As the children of the polygamist sect members move out of life in the compound, they're literally moving on to a whole new life, and a new set of emotional needs.
The placement of the children in group home settings is by design: it keeps them with large numbers of children - the way they're used to living.
"Their learning curve is going to be very, very steep," says Austin psychologist Carl Pickhardt.
Pickhardt tells CBS 42 communication with the kids is key.
"People get very, very anxious in new situations where they do not have adequate information about what's going on," says Pickhardt. "It gets even more anxiety-provoking if you have no relationship you can count on."
Pickhardt advises giving the children stability - routine and rapport with an adult. The Department of Family and Protective Services says it is trying to keep siblings together, and underage mothers will be placed with their babies. Pickhardt says caregivers should get a profile of need for each child, something the state tells CBS 42 it will do.
"The kids will have all kinds of different questions about what does this mean, what will happen," says Pickhardt.

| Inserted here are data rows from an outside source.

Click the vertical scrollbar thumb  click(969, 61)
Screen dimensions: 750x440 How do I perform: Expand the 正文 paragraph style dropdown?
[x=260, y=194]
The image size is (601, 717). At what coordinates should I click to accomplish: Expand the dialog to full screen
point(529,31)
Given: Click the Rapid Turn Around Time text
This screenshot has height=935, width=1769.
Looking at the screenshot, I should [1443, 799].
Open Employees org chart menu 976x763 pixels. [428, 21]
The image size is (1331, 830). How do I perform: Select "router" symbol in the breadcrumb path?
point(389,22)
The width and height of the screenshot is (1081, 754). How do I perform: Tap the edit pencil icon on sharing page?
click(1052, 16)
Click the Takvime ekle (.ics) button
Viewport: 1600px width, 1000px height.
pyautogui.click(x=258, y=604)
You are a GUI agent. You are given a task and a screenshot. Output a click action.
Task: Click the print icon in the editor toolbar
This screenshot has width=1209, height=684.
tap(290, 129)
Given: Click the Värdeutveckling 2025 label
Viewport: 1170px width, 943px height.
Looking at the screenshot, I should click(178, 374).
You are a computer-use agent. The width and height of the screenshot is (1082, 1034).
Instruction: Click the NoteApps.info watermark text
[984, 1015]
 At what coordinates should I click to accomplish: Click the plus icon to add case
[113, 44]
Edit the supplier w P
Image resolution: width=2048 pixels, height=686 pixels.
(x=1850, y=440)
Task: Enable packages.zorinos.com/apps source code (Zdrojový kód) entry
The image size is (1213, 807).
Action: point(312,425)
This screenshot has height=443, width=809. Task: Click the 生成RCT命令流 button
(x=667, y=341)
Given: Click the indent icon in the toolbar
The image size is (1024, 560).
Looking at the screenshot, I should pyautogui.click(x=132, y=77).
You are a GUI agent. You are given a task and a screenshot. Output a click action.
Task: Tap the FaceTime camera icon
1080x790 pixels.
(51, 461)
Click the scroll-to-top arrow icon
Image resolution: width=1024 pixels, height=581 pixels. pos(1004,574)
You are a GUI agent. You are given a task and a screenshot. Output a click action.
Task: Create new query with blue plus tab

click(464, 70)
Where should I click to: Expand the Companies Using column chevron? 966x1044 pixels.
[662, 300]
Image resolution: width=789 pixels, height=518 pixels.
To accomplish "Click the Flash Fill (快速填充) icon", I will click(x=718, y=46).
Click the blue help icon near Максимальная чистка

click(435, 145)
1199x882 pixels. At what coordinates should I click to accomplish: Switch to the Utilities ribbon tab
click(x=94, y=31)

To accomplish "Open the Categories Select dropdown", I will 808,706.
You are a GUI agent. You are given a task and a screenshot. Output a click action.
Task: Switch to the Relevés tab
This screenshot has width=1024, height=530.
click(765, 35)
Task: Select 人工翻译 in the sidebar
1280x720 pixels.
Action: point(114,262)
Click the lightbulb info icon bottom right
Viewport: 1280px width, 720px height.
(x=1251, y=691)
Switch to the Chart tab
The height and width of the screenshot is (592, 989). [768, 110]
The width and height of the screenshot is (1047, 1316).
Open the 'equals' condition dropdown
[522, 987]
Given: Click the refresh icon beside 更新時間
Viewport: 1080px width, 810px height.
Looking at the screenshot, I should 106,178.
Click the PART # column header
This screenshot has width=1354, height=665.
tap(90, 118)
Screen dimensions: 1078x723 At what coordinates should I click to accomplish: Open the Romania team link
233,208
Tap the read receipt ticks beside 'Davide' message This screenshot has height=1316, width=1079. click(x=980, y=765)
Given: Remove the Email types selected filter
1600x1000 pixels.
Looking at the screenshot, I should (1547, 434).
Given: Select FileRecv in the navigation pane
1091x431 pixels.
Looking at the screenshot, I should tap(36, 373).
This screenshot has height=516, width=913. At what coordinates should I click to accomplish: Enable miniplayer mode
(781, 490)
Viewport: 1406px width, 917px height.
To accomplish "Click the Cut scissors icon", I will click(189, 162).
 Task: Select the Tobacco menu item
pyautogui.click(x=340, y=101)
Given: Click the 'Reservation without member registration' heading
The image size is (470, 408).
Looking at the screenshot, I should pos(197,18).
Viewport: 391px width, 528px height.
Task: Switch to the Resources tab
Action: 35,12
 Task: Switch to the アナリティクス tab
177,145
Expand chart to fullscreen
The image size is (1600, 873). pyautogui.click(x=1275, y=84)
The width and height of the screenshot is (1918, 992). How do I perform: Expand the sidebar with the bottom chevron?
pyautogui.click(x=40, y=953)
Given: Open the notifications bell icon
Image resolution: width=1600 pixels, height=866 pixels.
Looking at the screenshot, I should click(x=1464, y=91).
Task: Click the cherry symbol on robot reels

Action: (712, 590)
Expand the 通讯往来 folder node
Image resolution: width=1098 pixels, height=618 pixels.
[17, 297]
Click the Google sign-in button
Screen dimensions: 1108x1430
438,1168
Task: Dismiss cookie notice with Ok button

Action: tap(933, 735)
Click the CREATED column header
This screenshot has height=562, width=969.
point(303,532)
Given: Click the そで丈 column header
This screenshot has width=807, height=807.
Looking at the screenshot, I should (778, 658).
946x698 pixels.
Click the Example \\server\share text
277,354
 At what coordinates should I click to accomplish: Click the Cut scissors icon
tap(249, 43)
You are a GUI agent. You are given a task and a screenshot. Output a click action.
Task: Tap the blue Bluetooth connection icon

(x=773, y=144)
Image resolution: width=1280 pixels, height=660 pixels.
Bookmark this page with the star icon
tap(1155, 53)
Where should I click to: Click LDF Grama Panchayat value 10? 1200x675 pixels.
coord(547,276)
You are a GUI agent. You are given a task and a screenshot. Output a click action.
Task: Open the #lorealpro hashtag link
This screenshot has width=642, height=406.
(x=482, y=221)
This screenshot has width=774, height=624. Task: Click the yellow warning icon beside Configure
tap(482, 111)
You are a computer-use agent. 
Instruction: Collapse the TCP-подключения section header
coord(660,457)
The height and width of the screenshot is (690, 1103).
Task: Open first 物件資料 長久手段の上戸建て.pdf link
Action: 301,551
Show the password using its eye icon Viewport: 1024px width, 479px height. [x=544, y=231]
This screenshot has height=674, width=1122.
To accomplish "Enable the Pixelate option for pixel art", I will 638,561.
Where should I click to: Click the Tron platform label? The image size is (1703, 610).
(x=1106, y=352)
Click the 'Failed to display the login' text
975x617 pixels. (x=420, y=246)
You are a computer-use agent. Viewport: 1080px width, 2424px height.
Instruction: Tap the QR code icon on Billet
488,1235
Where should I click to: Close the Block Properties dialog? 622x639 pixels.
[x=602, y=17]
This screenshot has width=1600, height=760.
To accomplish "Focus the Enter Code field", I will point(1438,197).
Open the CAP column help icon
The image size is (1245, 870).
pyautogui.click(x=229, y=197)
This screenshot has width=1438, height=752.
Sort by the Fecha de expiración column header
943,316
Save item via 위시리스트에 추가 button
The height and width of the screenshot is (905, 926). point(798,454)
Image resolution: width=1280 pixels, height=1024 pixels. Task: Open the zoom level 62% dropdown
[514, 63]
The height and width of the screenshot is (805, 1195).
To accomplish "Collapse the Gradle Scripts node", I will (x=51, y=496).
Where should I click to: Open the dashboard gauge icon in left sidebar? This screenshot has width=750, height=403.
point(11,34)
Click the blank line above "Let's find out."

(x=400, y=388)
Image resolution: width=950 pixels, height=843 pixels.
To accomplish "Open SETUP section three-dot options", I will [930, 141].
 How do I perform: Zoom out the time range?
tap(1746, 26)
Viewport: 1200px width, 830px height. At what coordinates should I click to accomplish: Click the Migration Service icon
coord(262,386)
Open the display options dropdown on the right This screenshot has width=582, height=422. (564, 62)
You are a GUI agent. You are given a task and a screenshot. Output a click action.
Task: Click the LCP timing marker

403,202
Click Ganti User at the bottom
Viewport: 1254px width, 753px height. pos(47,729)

Children will run head-first into the outside world attending public schools.
"We know they've been through a trauma," says Debbie Graves Ratcliffe with the Texas Education Agency. "I'm sure counselors will be involved. Some districts already have them on standby."
Pickhardt suggests kids meet in groups to process new experiences. But their minds probably won't be far from their old lives.
"Unless you have some reason to believe that connection is an injurious one," says Pickhardt, "that kid needs to have the power to reach back to a relationship that matters to him."
Calls and supervised visits with parents are up to the judge. So far she has not addressed those issues.
The Department of Family and Protective Services doesn't know how long the kids will remain in Austin. The agency's goal is to eventually put together family plans that will help reunite children with their parents.